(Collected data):
━━━━━━━━━━━━━━━━━━━━

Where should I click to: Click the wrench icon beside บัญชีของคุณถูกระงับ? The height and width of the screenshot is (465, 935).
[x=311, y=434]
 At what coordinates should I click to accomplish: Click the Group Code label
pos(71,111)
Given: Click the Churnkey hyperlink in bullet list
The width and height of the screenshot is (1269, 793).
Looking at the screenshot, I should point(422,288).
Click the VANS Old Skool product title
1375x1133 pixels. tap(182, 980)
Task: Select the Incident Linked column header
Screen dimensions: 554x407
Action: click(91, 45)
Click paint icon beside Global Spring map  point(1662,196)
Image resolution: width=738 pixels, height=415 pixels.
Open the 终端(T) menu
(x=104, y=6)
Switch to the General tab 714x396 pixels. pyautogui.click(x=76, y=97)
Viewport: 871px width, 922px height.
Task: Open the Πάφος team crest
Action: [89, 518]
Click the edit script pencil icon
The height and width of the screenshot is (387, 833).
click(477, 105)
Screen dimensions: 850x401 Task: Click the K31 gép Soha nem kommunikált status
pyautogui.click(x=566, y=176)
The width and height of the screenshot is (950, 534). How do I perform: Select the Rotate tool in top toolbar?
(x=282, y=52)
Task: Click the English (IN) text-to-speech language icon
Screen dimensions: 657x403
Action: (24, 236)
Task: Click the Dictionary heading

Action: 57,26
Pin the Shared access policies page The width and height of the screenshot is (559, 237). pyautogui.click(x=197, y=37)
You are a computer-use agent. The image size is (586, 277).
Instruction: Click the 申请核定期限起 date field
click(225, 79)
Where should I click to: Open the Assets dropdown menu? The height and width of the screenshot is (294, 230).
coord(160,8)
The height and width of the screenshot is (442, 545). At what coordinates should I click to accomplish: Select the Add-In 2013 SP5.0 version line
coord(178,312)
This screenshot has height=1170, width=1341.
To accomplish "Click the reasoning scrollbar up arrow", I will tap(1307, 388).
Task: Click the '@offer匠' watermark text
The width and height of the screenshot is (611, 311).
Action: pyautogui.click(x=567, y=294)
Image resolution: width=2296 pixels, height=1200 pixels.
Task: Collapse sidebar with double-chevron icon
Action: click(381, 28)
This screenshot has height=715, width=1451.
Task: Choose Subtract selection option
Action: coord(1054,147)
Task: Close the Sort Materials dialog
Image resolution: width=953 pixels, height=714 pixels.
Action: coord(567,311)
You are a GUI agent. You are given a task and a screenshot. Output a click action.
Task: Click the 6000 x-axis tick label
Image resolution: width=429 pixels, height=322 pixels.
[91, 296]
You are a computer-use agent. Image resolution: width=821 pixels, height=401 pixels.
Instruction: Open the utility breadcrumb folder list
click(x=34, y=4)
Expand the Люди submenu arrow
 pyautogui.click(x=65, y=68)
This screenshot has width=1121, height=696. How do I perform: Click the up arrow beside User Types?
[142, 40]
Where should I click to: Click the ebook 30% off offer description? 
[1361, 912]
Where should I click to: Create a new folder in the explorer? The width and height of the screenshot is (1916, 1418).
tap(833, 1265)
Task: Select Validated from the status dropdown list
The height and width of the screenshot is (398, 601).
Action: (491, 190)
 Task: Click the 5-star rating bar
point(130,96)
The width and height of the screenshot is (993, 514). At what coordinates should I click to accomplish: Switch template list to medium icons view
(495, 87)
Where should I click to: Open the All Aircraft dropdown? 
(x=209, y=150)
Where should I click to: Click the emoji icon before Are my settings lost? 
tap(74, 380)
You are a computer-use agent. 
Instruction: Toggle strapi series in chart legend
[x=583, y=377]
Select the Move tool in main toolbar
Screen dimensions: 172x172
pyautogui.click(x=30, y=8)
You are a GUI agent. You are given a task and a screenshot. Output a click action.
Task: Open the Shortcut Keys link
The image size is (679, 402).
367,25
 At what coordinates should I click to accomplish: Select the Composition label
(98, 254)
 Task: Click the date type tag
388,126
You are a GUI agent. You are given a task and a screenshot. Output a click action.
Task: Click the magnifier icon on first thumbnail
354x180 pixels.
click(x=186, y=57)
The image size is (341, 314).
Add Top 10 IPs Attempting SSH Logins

━━━━━━━━━━━━━━━━━━━━

(Exercise task): From the entries above, copy out every line that contains the string "text". Treat uppercase and lowercase letters as different.

(Right answer):
Task: Click the English (IN) text-to-speech language icon
Task: Click the '@offer匠' watermark text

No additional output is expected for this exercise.